Lately I've been half-resigned about it.

X in particular — well, Twitter — used to feel like a place where you could mutter something into the air and that was fine. These days it feels like there's a quiet pressure to be in conversation with everyone. I'm the kind of person who ends up in the corner at parties, so it's a slightly uneasy place for me. Still, I flip into some kind of social mode and post a few things, here and there.

Writing on my own site, by contrast, feels much easier. Same internet, completely different feeling.

I've also never been great at putting my actual work out into the world — which is fine, except then nothing gets known by anyone. And these days, making things and getting them known are tightly bound together. If I want to make a living from this, I have to do it whether I'm good at it or not. It's basically marketing my own work.

What I've learned, from trying various things, is that nothing sticks unless it comes naturally.

The one thing I've long wanted to be able to do is sit down and write. Compared to "promotion," this feels less like a conversation with others and more like something I do alone. That's probably why long-form is easier for me.

Lately I've been writing longer pieces.


One night, while half-resigned about all of this, I was re-reading old blog posts by makers I love, and noticed something. Maybe what I'd been drawn to wasn't really the things they'd made — more than anything, it was their writing.

I love the products, of course. But re-reading the posts, I think I'd been falling for them through the writing more than anything else.

When you see what someone made, you can think "that's impressive." But whether you actually want to keep following what they do next? That seems to depend a lot on whether you've read what they've written.

Why have I followed the makers I follow, for years? Looking back, the starting point wasn't a product. It was how the person thinks.

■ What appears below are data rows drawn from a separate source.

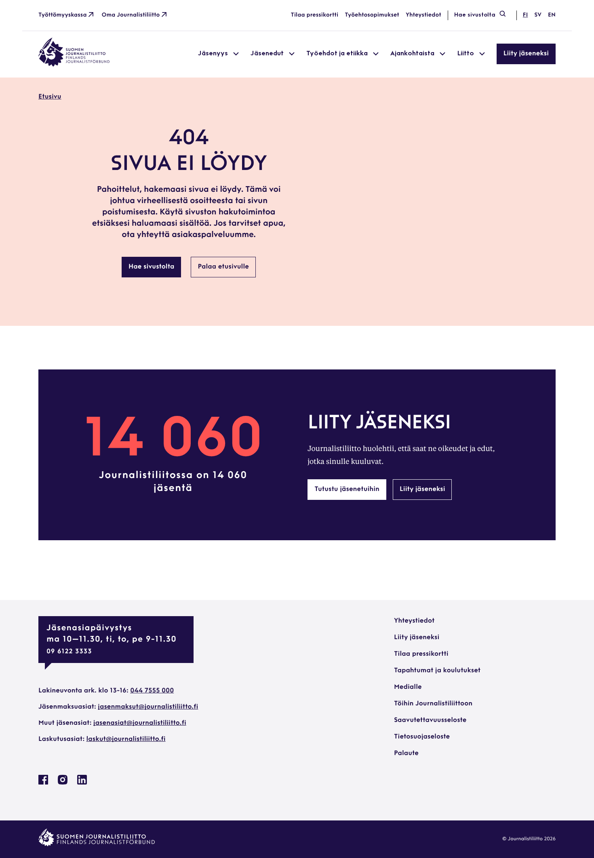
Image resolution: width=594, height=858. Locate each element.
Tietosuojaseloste (422, 737)
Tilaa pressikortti (315, 15)
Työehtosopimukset (372, 15)
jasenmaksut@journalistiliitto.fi (148, 707)
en (552, 15)
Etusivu (49, 97)
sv (537, 15)
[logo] (74, 65)
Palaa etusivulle (223, 267)
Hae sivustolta (474, 15)
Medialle (408, 687)
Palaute (406, 753)
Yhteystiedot (423, 15)
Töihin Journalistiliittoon (433, 704)
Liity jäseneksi (526, 53)
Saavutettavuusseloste (430, 720)
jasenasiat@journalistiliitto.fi (139, 723)
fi (525, 15)
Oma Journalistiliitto (131, 15)
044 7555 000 (152, 691)
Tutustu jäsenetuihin (346, 489)
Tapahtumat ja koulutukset (437, 670)
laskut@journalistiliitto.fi (126, 739)
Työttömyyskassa (62, 15)
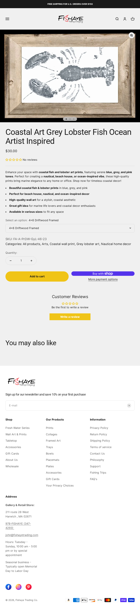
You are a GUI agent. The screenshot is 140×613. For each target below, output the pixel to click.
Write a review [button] (70, 316)
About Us (11, 459)
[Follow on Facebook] (8, 587)
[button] (14, 159)
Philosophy (97, 459)
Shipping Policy (100, 440)
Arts (45, 244)
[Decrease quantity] (11, 261)
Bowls (50, 453)
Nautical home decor (116, 244)
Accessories (13, 447)
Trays (49, 447)
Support (95, 466)
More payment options (103, 279)
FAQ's (93, 479)
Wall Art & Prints (15, 434)
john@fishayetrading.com (21, 535)
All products (31, 244)
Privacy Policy (99, 428)
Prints (49, 428)
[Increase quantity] (31, 261)
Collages (51, 434)
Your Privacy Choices (60, 485)
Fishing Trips (98, 472)
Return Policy (98, 434)
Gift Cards (12, 453)
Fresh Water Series (17, 428)
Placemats (52, 459)
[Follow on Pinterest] (29, 587)
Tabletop (11, 440)
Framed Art (53, 440)
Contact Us (97, 453)
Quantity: (11, 252)
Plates (50, 466)
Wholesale (12, 466)
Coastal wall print (62, 244)
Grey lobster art (87, 244)
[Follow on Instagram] (19, 587)
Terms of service (100, 447)
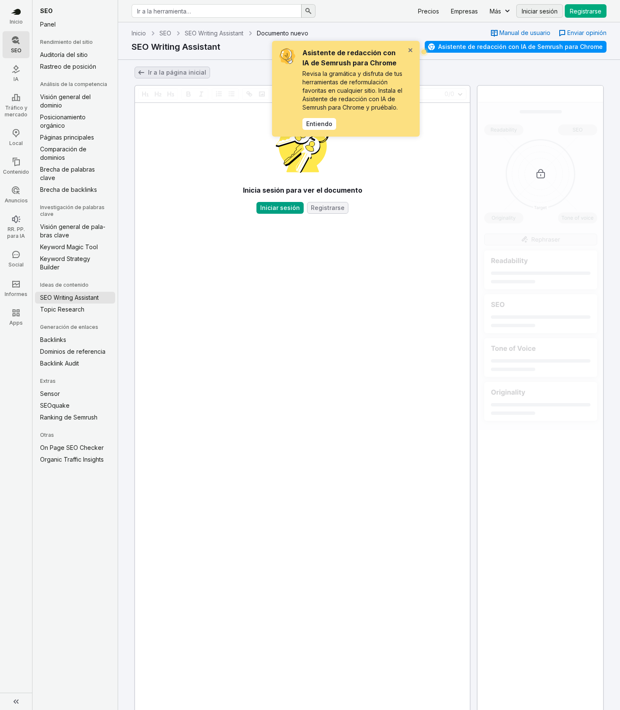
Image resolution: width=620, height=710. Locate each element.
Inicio (139, 33)
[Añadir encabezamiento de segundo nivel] (158, 94)
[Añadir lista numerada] (219, 94)
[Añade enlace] (249, 94)
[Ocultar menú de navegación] (16, 701)
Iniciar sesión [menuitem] (540, 11)
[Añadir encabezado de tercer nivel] (171, 94)
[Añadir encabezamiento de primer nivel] (145, 94)
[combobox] (216, 11)
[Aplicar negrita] (188, 94)
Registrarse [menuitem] (585, 11)
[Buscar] (308, 11)
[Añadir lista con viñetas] (231, 94)
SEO (165, 33)
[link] (520, 33)
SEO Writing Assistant (214, 33)
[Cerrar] (410, 50)
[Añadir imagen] (262, 94)
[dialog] (346, 89)
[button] (583, 33)
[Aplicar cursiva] (201, 94)
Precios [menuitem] (428, 11)
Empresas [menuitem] (464, 11)
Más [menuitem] (495, 11)
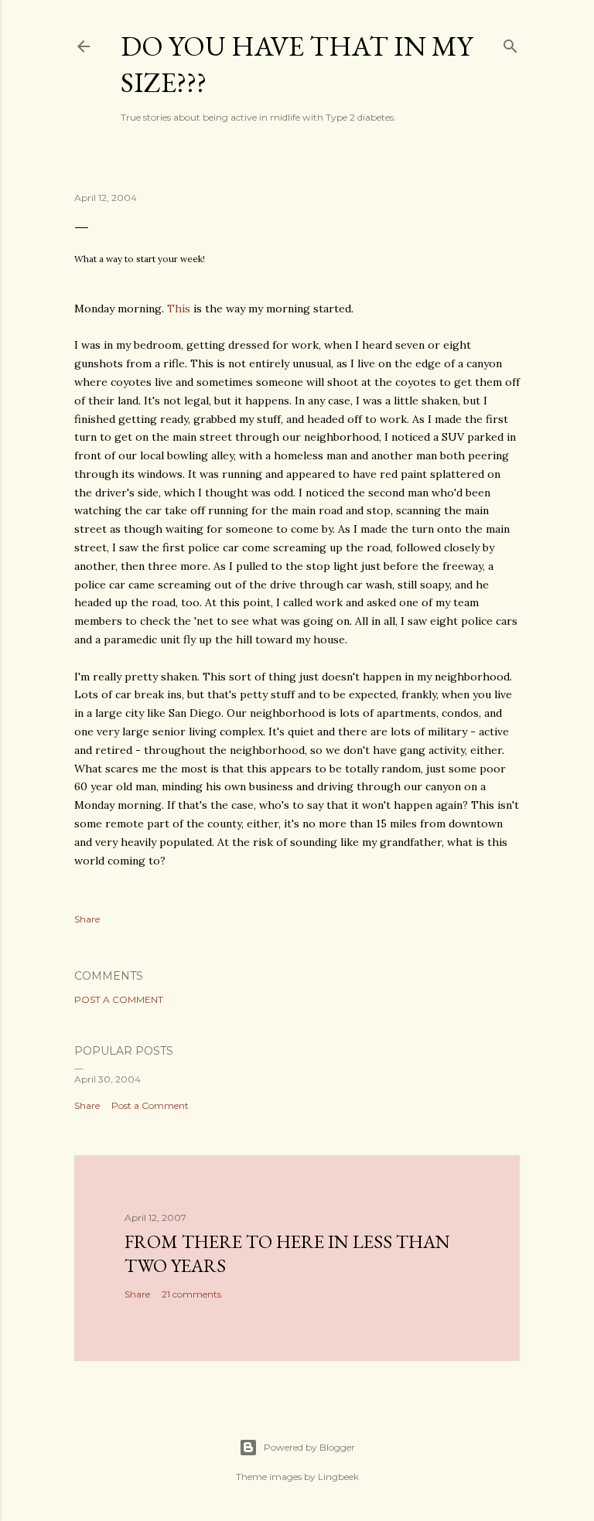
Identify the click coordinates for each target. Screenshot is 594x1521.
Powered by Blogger (309, 1447)
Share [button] (87, 919)
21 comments (191, 1294)
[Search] (510, 43)
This (178, 308)
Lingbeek (338, 1476)
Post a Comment (118, 999)
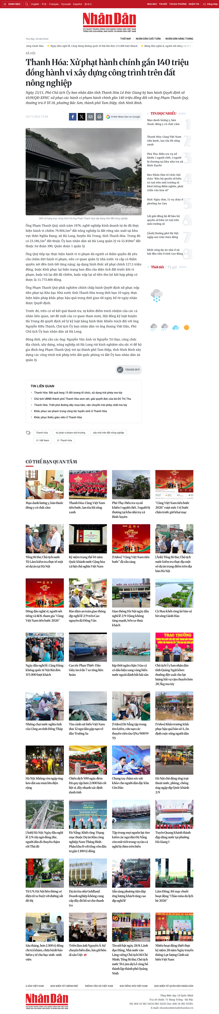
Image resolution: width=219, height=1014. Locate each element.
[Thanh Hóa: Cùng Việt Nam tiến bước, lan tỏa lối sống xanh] (88, 484)
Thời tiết (157, 267)
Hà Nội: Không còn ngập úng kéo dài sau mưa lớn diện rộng (44, 783)
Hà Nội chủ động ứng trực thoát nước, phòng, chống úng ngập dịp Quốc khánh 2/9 (172, 785)
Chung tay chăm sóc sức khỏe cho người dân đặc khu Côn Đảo (130, 783)
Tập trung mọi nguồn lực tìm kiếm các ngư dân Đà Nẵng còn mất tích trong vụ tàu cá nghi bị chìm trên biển (131, 839)
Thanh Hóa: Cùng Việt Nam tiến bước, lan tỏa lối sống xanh (164, 140)
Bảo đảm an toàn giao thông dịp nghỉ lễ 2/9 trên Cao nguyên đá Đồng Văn (87, 615)
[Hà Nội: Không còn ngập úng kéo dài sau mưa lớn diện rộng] (45, 760)
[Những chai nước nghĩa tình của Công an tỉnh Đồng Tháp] (45, 706)
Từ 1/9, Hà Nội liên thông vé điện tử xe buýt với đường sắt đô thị (44, 896)
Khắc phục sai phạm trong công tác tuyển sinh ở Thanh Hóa (70, 411)
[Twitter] (81, 117)
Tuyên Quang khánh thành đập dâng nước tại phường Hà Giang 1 (173, 837)
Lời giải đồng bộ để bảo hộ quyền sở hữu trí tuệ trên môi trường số (163, 219)
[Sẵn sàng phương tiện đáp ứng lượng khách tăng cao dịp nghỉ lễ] (131, 873)
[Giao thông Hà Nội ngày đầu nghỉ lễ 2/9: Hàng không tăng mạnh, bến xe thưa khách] (131, 593)
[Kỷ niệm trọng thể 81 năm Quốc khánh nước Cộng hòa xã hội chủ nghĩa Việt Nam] (88, 538)
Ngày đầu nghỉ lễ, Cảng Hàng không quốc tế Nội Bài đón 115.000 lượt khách (44, 670)
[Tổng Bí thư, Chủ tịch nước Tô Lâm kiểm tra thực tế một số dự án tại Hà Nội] (45, 538)
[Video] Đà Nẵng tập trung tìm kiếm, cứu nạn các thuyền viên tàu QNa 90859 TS (130, 731)
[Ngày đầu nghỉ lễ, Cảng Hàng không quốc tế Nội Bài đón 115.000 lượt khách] (45, 647)
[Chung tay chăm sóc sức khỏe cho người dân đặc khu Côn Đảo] (131, 760)
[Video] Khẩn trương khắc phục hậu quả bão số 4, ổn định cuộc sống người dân (172, 728)
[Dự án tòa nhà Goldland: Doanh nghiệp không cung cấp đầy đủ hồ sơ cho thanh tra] (88, 873)
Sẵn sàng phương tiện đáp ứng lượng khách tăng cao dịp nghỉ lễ (129, 896)
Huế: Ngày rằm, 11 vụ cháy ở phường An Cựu (165, 201)
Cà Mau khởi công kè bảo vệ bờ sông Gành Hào (173, 613)
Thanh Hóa (42, 432)
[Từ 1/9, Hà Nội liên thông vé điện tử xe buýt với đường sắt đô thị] (45, 873)
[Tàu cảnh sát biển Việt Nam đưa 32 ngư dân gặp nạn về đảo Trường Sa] (88, 706)
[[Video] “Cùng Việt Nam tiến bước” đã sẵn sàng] (131, 538)
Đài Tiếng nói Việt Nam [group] (133, 985)
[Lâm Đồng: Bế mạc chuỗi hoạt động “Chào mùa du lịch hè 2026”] (174, 873)
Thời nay (125, 38)
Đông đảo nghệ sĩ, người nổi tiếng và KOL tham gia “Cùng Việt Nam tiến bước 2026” (45, 615)
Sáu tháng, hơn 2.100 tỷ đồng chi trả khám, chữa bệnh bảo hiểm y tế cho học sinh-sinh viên (44, 952)
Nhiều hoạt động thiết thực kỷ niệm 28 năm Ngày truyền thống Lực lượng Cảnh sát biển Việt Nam (174, 952)
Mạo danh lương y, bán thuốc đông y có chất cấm (163, 122)
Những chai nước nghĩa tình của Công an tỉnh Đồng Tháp (44, 726)
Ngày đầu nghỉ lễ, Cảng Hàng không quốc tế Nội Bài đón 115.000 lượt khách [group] (72, 45)
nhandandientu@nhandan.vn (176, 1007)
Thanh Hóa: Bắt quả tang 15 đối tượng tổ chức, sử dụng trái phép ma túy (78, 392)
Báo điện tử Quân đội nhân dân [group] (173, 985)
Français (54, 4)
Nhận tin (194, 4)
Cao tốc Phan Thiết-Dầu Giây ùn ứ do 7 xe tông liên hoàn (86, 670)
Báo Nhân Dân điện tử (109, 22)
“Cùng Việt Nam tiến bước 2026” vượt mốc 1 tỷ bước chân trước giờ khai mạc (172, 507)
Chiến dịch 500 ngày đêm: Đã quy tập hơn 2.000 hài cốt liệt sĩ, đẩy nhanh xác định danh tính (87, 785)
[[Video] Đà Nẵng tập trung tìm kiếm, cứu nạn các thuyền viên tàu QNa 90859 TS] (131, 706)
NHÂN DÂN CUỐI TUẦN (148, 38)
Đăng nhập (212, 4)
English (35, 4)
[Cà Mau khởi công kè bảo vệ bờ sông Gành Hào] (174, 593)
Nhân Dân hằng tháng (179, 38)
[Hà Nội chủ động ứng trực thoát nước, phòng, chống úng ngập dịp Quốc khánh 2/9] (174, 760)
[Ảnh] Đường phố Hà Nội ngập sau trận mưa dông (162, 235)
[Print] (99, 117)
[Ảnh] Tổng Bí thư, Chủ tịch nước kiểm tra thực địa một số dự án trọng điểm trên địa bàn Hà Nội (173, 564)
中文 (44, 4)
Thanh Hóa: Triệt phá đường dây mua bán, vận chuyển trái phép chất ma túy (80, 405)
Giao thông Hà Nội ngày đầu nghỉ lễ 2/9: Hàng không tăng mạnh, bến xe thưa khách (130, 618)
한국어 (88, 4)
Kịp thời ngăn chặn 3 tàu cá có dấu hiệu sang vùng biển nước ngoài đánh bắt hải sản (130, 670)
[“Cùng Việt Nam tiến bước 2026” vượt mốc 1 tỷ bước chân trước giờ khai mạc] (174, 484)
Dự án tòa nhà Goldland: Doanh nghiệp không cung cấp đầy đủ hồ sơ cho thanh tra (86, 898)
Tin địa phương (178, 4)
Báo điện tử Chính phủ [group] (64, 985)
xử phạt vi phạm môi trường (70, 432)
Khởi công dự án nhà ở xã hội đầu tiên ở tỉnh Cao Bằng (165, 251)
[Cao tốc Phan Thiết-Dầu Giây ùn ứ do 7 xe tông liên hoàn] (88, 647)
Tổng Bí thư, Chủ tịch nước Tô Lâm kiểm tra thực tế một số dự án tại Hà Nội (44, 561)
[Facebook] (72, 117)
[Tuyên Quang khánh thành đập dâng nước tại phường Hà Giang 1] (174, 814)
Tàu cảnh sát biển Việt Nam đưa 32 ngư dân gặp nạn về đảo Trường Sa (87, 728)
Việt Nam (44, 440)
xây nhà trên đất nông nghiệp (108, 432)
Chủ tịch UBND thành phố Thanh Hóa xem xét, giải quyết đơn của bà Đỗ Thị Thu (82, 398)
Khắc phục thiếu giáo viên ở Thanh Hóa (58, 417)
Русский (65, 4)
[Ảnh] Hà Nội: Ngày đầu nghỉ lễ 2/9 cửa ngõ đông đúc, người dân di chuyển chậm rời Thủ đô (44, 839)
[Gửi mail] (90, 117)
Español (77, 4)
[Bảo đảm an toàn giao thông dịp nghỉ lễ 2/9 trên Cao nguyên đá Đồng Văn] (88, 593)
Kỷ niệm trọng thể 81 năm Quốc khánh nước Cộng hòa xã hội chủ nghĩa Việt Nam (87, 561)
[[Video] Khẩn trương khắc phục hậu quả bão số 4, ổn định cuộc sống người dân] (174, 706)
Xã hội (30, 53)
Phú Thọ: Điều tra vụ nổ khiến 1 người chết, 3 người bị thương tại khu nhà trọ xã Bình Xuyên (165, 159)
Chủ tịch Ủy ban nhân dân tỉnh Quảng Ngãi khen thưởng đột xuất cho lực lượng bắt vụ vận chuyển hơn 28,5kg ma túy (174, 674)
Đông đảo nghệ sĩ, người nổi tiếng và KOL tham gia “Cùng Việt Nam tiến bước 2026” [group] (171, 45)
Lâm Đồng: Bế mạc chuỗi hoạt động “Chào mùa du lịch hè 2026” (174, 896)
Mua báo (152, 4)
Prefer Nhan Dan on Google (125, 116)
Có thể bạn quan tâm (51, 462)
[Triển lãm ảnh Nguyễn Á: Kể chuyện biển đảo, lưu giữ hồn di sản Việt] (88, 927)
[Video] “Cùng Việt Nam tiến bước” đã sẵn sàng (130, 559)
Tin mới (163, 4)
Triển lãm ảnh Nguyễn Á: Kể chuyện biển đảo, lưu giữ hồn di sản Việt (87, 950)
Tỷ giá (172, 267)
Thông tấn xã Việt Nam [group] (99, 985)
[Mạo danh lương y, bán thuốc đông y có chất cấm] (45, 484)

I don't want to read a tidy conclusion. I want to read "ah, this is how this person would think in this situation." When a piece doesn't feel like someone neatly tidying up things you've already heard — when the words feel like they've actually been through that person's head — that's when I want to keep following what they do.

Put this way, "self-promotion" and writing might be two different things.

The former faces the reader and tries to persuade. The latter faces yourself and just leaves the thinking there, as is. The thing the world calls marketing is the former. What I've always thought I was bad at was, probably, the former.

The writers I love seem to be doing the latter. They don't feel like they're chasing topics.

Which is probably the side I want to be on, too.

The "self-promotion" side can stay where it is. The writing side — that, I think, I can keep at, in my own way.